*** RECORD EXCERPTS Section Begins ***
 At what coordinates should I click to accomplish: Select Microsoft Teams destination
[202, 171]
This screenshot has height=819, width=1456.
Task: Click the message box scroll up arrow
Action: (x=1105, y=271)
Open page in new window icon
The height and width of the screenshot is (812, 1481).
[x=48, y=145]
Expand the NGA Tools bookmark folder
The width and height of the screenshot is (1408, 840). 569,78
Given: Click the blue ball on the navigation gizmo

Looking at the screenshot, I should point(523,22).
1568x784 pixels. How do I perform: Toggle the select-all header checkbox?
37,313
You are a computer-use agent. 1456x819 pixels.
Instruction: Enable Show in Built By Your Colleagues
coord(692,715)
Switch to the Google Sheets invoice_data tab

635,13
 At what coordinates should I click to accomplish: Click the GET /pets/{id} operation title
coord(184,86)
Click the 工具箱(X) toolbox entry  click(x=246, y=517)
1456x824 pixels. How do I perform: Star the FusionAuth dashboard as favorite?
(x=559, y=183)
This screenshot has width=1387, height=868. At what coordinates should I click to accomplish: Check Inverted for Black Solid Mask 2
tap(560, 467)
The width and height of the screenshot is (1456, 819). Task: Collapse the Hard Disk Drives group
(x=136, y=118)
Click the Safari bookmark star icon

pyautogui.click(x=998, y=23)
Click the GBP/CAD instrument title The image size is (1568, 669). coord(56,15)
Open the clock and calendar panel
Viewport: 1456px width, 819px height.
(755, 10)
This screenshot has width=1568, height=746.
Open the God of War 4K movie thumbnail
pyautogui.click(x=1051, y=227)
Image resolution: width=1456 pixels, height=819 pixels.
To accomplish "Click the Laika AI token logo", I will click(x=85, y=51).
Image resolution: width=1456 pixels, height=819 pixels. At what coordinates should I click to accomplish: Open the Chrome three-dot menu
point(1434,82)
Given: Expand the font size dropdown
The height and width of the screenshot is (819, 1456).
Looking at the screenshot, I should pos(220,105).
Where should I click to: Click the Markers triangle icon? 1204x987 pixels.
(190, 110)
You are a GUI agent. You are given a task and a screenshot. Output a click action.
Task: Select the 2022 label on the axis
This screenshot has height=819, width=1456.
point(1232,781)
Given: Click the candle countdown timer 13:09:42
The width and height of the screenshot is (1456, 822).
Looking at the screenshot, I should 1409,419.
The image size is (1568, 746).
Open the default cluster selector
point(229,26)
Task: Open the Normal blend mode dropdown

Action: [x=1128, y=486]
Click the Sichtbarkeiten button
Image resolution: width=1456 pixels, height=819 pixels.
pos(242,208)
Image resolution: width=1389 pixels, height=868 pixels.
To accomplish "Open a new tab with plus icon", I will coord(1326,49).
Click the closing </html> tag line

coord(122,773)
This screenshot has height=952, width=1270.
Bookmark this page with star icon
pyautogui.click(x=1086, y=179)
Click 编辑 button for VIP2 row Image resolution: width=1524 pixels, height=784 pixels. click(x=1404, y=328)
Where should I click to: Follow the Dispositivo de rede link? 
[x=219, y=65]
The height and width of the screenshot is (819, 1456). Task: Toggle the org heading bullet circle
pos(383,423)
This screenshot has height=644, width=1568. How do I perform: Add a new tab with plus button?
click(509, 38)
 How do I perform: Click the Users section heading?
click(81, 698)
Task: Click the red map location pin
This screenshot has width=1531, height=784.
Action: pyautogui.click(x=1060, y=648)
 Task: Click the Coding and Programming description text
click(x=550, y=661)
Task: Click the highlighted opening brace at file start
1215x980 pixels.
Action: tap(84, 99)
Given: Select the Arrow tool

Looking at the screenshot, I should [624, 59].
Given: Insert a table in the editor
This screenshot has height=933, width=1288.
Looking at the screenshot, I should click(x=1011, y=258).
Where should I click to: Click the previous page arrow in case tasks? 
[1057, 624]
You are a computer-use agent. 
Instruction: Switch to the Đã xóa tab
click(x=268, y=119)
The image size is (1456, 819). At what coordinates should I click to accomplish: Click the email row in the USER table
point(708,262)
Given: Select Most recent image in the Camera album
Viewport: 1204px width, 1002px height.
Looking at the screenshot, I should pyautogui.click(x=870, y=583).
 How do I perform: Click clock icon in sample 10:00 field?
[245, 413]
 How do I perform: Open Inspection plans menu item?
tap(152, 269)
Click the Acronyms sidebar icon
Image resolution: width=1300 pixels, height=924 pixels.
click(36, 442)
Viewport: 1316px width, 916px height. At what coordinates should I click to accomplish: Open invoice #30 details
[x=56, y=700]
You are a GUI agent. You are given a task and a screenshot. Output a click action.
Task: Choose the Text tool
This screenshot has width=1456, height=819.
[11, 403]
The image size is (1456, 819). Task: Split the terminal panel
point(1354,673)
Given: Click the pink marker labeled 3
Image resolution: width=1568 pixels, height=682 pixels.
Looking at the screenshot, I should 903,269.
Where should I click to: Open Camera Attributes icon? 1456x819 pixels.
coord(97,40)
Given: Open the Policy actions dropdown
*** RECORD EXCERPTS Section Ends ***
== WHAT IS REQUIRED ==
The expected answer is a copy of each line in the records that holds the word "computer".

== PROBLEM SOLUTION ==
You are a computer-use agent. 1456x819 pixels.
You are a computer-use agent. 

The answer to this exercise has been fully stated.